If LeDoux’s reconsolidation writing is correct, perhaps EFT creates results by this process, raising memories in a new context, and helping them to store in a more positive, peaceful, hopeful, loving environment.

If you read the rest of Synaptic Self, that quote above about reconsolidation will start to make sense in the details as well as the overall impact of recombination.  LeDoux’s details expand on the working of synapses – the connections between brain cells.  Understanding synapses lets us understand how the brain creates and maintains memories, how emotions process, how motivation gets acted upon, and every other aspect of who we are.  Even though the functions represent such drastic variety, the same synaptic chemistry underlies it all.  As LeDoux writes already on page 2 of Synaptic Self “My notion of self is pretty simple; it’s that your ‘self,’ the essence of who you are, reflects patterns of interconnectivity between neurons in your brain.”

Much of Synaptic Self works to explain what researchers know about synapses and synaptic transmission.  With these building blocks, LeDoux then looks at the three aspects of what he calls, “the Mental Trilogy” thinking, emotion, and motivation.   Following the Mental Trilogy, Le Doux covers a variety of mental illnesses from the perspective of synapses.  Although I’ve confessed to what a challenge I found this reading, the simplicity of looking at things from a synaptic level provides an amazing powerful framework.  GABA, glutamate,  Hebbian plasiticity, LTP all the things that happen at synapses;  when synapses change, so does the state of our being – schizophrenia, depression, anxiety, normalcy, mood, memory, emotion, motivation.

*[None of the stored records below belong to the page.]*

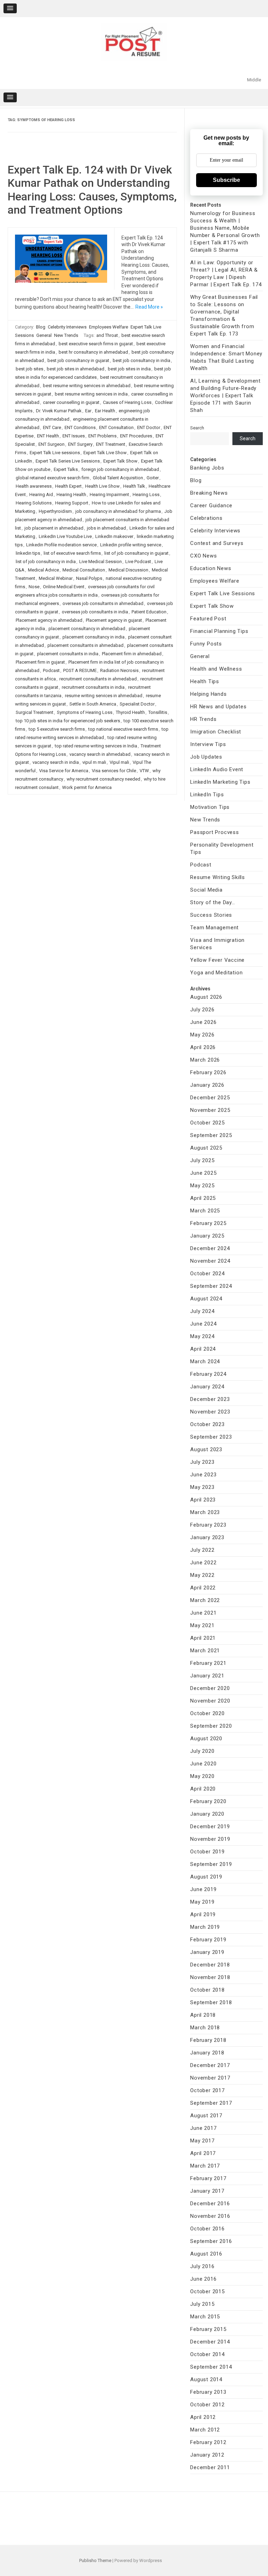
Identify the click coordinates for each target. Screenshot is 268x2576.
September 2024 (211, 1286)
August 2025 (206, 1148)
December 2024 (210, 1248)
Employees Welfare (108, 327)
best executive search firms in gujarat (96, 343)
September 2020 (211, 1726)
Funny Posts (206, 644)
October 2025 (207, 1123)
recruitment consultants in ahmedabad (98, 678)
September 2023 (211, 1437)
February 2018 (208, 2040)
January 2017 (207, 2191)
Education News (210, 568)
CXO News (203, 556)
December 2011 (210, 2467)
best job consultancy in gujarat (78, 360)
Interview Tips (208, 744)
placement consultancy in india (93, 637)
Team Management (214, 927)
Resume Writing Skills (217, 877)
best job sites (29, 368)
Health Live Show (102, 486)
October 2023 (207, 1424)
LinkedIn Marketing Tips (220, 782)
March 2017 (205, 2166)
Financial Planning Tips (219, 631)
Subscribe (226, 180)
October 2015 (207, 2291)
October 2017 (207, 2090)
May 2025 (202, 1185)
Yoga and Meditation (216, 972)
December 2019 (210, 1826)
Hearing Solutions (34, 502)
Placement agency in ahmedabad (49, 620)
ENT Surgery (80, 444)
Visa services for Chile (114, 770)
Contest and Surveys (216, 543)
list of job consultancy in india (46, 561)
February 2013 (208, 2392)
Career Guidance (211, 505)
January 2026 (207, 1085)
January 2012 (207, 2455)
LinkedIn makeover (114, 536)
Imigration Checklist (215, 732)
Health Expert (68, 486)
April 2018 (203, 2015)
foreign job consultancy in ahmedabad (120, 469)
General (44, 335)
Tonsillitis (157, 712)
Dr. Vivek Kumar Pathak (59, 410)
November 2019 (210, 1839)
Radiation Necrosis (119, 670)
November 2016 (210, 2216)
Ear (88, 410)
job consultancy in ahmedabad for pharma (118, 511)
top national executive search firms (123, 729)
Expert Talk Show (120, 461)
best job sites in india (129, 368)
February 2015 (208, 2329)
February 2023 (208, 1525)
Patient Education (149, 611)
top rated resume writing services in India (96, 745)
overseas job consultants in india (95, 611)
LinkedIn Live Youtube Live (65, 536)
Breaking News (209, 493)
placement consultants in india (67, 653)
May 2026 (202, 1035)
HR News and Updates (218, 706)
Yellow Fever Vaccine (217, 960)
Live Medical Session (100, 561)
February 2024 (208, 1374)
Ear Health (105, 410)
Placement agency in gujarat (114, 620)
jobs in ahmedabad (106, 528)
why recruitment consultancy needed (103, 779)
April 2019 (203, 1914)
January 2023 (207, 1537)
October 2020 (207, 1713)
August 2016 (206, 2254)
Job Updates (206, 757)
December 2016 (210, 2203)
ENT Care (52, 427)
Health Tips (204, 681)
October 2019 (207, 1851)
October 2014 (207, 2354)
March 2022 (205, 1600)
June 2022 (203, 1562)
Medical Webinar (56, 578)
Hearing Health (71, 494)
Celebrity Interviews (67, 327)
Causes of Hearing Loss (127, 402)
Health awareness (34, 486)
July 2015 (202, 2304)
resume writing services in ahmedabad (103, 695)
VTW (144, 770)
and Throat (107, 335)
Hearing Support (71, 502)
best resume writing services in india (91, 394)
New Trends (66, 335)
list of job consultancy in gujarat (136, 553)
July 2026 (202, 1009)
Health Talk (134, 486)
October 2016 (207, 2229)
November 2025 (210, 1110)
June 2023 (203, 1474)
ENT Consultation (116, 427)
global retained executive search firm (52, 477)
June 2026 (203, 1022)
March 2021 (205, 1650)
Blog (40, 327)
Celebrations (206, 518)
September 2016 (211, 2241)
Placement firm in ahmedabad (132, 653)
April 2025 (203, 1198)
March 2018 (205, 2027)
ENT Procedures (136, 435)
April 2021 (203, 1638)
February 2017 (208, 2178)
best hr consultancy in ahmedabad (93, 352)
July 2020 (202, 1751)
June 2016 (203, 2279)
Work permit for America (87, 787)
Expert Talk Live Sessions (222, 593)
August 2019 (206, 1877)
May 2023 (202, 1487)
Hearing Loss (146, 494)
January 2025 (207, 1236)
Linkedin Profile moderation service (61, 544)
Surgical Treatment (34, 712)
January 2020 (207, 1814)
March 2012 (205, 2430)
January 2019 (207, 1952)
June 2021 (203, 1613)
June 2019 (203, 1889)
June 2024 (203, 1324)
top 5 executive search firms (57, 729)
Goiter (153, 477)
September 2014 (211, 2367)
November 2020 (210, 1701)
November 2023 (210, 1412)
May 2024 (202, 1336)
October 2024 (207, 1273)
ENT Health (48, 435)
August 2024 (206, 1299)
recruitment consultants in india (93, 687)
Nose (34, 586)
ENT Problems (102, 435)
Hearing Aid (41, 494)
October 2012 (207, 2404)
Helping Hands (208, 694)
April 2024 (203, 1349)
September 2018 (211, 2002)
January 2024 (207, 1386)
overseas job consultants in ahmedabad (102, 603)
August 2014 (206, 2379)
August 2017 (206, 2115)
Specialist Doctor (137, 704)
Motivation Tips (210, 807)
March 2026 (205, 1060)
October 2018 (207, 1990)
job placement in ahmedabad (53, 528)
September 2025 (211, 1135)
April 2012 (203, 2417)
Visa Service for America (63, 770)
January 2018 (207, 2053)
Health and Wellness (216, 669)
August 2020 (206, 1738)
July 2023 (202, 1462)
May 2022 (202, 1575)
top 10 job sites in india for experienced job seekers (68, 720)
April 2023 (203, 1500)
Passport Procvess (214, 832)
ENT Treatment (110, 444)
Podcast (51, 670)
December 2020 (210, 1688)
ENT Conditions (80, 427)
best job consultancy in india (141, 360)
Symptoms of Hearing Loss (84, 712)
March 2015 (205, 2316)
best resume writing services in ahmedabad (87, 385)
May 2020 (202, 1776)
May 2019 (202, 1902)
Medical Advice (43, 570)
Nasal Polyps (89, 578)
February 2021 (208, 1663)
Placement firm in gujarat (40, 662)
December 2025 (210, 1097)
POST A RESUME (80, 670)
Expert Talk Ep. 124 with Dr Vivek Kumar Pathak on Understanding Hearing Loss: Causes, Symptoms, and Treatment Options (92, 189)
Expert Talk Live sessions (55, 452)
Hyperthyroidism (55, 511)
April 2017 (203, 2153)
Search (197, 427)
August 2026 (206, 997)
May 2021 (202, 1625)
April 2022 (203, 1588)
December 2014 (210, 2342)
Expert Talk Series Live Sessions (68, 461)
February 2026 (208, 1072)
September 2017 (211, 2103)
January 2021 (207, 1676)
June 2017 (203, 2128)
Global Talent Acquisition (118, 477)
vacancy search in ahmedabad (100, 754)
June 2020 (203, 1764)
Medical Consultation (83, 570)
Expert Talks (66, 469)
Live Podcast (138, 561)
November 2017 (210, 2078)
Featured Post (208, 618)
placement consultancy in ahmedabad (87, 628)
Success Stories (211, 915)
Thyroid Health (130, 712)
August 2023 (206, 1449)
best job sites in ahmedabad (75, 368)
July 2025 (202, 1160)
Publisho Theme (95, 2560)
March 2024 (205, 1361)
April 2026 (203, 1047)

Finally, by the end of Synaptic Sickness LeDoux “bites the bullet” to give his theory on how he thinks synapses, “make us who we are.”  He provides seven principles, all of them seem imminently reasonable after you wade through the book.  If you even think you might be interested, grab Synaptic Self and give it a go.  If you get through this and The Emotional Brain you’ll never think about life the same way again.